Request A — Reproduce the Idaho Supreme Court opinion excerpt word for word, in full.

Excerpted passage —
= = = = = = =
Supreme Court of Idaho

November 2, 2016

JANE DOE I (2016-7), Plaintiff-Respondent-Cross-Appellant,
v.
JOHN DOE I, Defendant-Appellant-Cross-Respondent, JOHN DOE II and JANE DOE II, husband and wife, Petitioners-Intervenors,
v.
JANE DOE I and JOHN DOE I, Defendants.

         2016 Opinion No. 121

         Appeal from the District Court of the Seventh Judicial District, State of Idaho, Madison County. Hon. Eric S. Hunn, Magistrate Judge.

         Magistrate decision on custody arrangement, reversed and remanded.

          Thompson, Smith, Woolf, Anderson, Wilkinson & Birch, PLLC and Zachary D. Lords, Idaho Falls, for appellant John Doe I. Aaron J. Woolf argued.

          Hopkins, Roden, Crockett, Hansen & Hoopes, PLLC, Idaho Falls, for respondent. Paul B. Rippel argued.

          Beard, St. Clair, Gaffney, PA, Idaho Falls for intervenor.

          BURDICK, Justice

         I. NATURE OF THE CASE

         John Doe (Father) appeals the Madison County magistrate court's First Amended Judgment and Order Modifying Prior Court Orders, which modified the custody arrangement between Father and Jane Doe (Mother) that was outlined in the court's Judgment and Order Modifying Prior Court Orders. Father argues that the magistrate court abused its discretion when it modified the custody schedule three separate times despite the fact that no evidentiary hearing was held and the court's prior findings of fact and conclusions of law remained unchanged. Mother cross-appeals, arguing that the magistrate court erred as a matter of law in the findings of fact and conclusions of law it entered in relation to the Order Modifying Prior Court Orders. We reverse the magistrate court's change of custody in its Order Modifying Prior Court Orders.
= = = = = = =
Request B — In the entries, take the part that opens with the line containing "Click the fourth green rating star" and closes with the line containing "pos(144,164)". Rewrite it with "green" swapped for "yellow", keep everything else the same, and omit the pictures.

Data shown —
= = = = = = =
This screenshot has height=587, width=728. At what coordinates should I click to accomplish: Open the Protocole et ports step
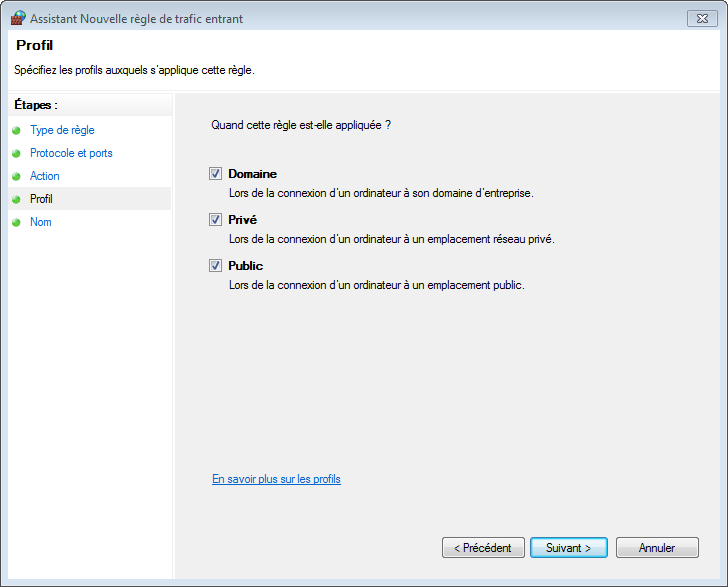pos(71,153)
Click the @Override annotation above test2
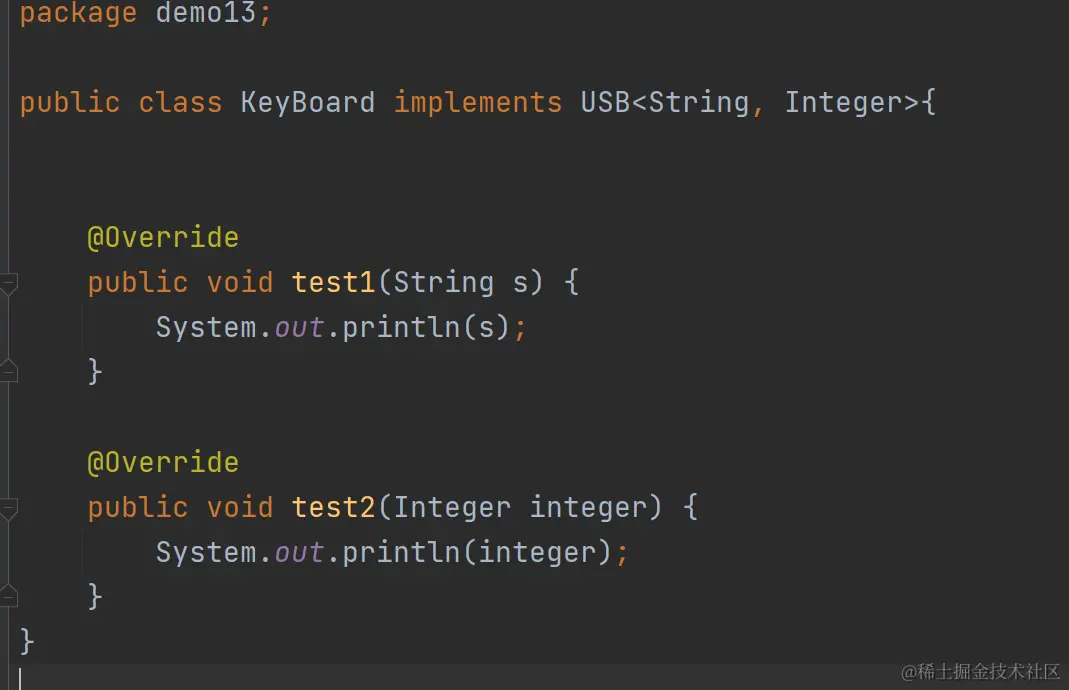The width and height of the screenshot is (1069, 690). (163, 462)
= = = = = = =
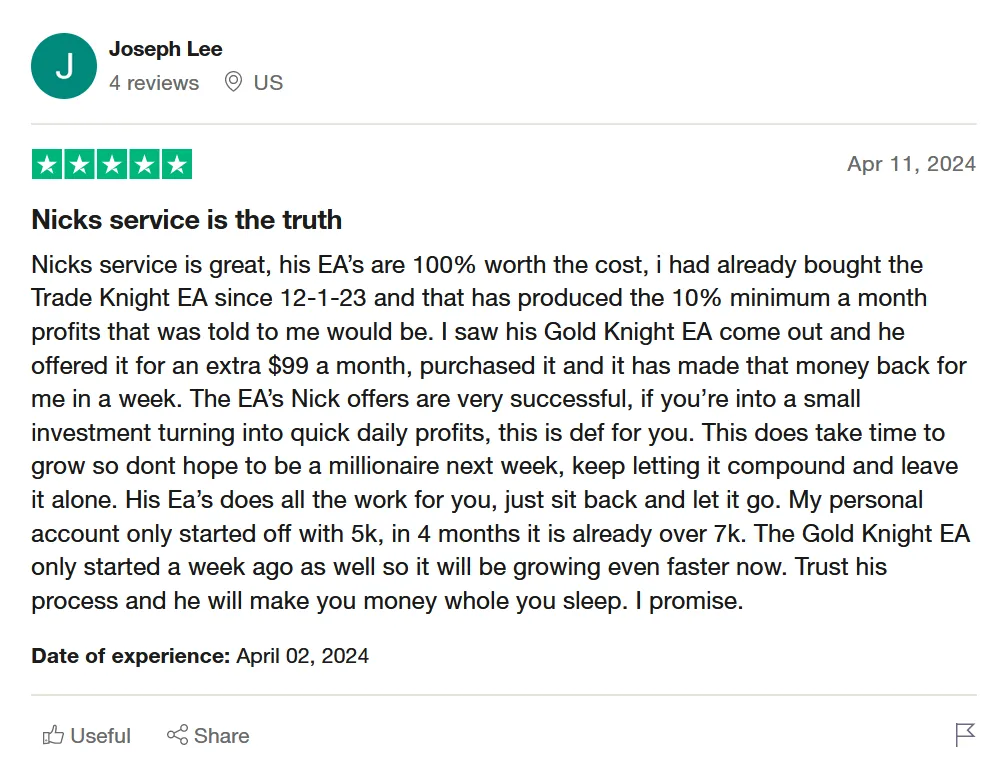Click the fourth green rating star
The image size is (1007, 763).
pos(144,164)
= = = = = = =
Final answer A —
Supreme Court of Idaho

November 2, 2016

JANE DOE I (2016-7), Plaintiff-Respondent-Cross-Appellant,
v.
JOHN DOE I, Defendant-Appellant-Cross-Respondent, JOHN DOE II and JANE DOE II, husband and wife, Petitioners-Intervenors,
v.
JANE DOE I and JOHN DOE I, Defendants.

         2016 Opinion No. 121

         Appeal from the District Court of the Seventh Judicial District, State of Idaho, Madison County. Hon. Eric S. Hunn, Magistrate Judge.

         Magistrate decision on custody arrangement, reversed and remanded.

          Thompson, Smith, Woolf, Anderson, Wilkinson & Birch, PLLC and Zachary D. Lords, Idaho Falls, for appellant John Doe I. Aaron J. Woolf argued.

          Hopkins, Roden, Crockett, Hansen & Hoopes, PLLC, Idaho Falls, for respondent. Paul B. Rippel argued.

          Beard, St. Clair, Gaffney, PA, Idaho Falls for intervenor.

          BURDICK, Justice

         I. NATURE OF THE CASE

         John Doe (Father) appeals the Madison County magistrate court's First Amended Judgment and Order Modifying Prior Court Orders, which modified the custody arrangement between Father and Jane Doe (Mother) that was outlined in the court's Judgment and Order Modifying Prior Court Orders. Father argues that the magistrate court abused its discretion when it modified the custody schedule three separate times despite the fact that no evidentiary hearing was held and the court's prior findings of fact and conclusions of law remained unchanged. Mother cross-appeals, arguing that the magistrate court erred as a matter of law in the findings of fact and conclusions of law it entered in relation to the Order Modifying Prior Court Orders. We reverse the magistrate court's change of custody in its Order Modifying Prior Court Orders.

Final answer B —
Click the fourth yellow rating star
The image size is (1007, 763).
pos(144,164)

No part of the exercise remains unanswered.